[[ RECORDS SUPPLIED, beginning ]]

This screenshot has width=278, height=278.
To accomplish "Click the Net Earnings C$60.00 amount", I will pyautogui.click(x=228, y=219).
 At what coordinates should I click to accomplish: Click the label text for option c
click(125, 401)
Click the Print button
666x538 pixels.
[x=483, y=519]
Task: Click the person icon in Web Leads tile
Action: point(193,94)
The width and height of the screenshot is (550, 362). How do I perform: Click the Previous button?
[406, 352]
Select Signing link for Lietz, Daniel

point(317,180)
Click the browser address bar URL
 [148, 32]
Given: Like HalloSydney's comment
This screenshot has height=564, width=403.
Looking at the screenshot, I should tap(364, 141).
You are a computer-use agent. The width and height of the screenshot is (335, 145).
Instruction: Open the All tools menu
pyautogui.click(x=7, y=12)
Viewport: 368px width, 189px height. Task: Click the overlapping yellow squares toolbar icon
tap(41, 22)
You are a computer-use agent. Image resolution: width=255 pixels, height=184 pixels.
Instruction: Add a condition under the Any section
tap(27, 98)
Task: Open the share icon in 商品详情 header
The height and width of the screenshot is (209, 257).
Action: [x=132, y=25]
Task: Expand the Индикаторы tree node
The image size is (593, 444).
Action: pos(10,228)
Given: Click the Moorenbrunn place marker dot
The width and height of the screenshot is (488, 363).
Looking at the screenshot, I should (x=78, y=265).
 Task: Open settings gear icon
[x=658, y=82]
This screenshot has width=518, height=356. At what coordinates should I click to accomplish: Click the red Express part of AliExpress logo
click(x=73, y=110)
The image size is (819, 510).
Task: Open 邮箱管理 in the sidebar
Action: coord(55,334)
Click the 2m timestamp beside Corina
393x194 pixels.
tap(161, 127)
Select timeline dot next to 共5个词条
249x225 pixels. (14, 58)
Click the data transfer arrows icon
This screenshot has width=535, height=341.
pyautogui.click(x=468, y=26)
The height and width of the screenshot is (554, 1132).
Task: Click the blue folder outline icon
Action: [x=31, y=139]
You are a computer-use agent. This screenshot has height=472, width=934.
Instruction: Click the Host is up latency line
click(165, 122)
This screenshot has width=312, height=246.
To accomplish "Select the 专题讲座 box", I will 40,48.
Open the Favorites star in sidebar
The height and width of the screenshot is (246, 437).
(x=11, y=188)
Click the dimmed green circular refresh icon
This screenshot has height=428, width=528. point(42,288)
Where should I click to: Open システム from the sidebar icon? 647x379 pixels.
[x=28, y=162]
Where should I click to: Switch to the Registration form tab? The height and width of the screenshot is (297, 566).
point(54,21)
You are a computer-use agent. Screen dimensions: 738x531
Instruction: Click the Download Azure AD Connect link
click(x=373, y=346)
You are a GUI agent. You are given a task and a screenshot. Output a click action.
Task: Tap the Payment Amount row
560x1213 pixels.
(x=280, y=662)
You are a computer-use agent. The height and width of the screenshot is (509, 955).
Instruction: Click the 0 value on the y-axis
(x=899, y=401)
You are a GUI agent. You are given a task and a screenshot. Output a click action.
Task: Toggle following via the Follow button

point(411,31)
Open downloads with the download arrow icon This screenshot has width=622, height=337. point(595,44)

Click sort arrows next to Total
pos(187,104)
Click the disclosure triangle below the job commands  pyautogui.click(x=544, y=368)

[[ RECORDS SUPPLIED, end ]]

ABOUT THIS EXERCISE =
What the task asks for is a word-for-word repeat of the lines above, from the first through the one containing "You are a computer-use agent. The width".

SOLUTION FOR THIS EXERCISE =
This screenshot has width=278, height=278.
To accomplish "Click the Net Earnings C$60.00 amount", I will pyautogui.click(x=228, y=219).
 At what coordinates should I click to accomplish: Click the label text for option c
click(125, 401)
Click the Print button
666x538 pixels.
[x=483, y=519]
Task: Click the person icon in Web Leads tile
Action: point(193,94)
The width and height of the screenshot is (550, 362). How do I perform: Click the Previous button?
[406, 352]
Select Signing link for Lietz, Daniel

point(317,180)
Click the browser address bar URL
 [148, 32]
Given: Like HalloSydney's comment
This screenshot has height=564, width=403.
Looking at the screenshot, I should tap(364, 141).
You are a computer-use agent. The width and height of the screenshot is (335, 145).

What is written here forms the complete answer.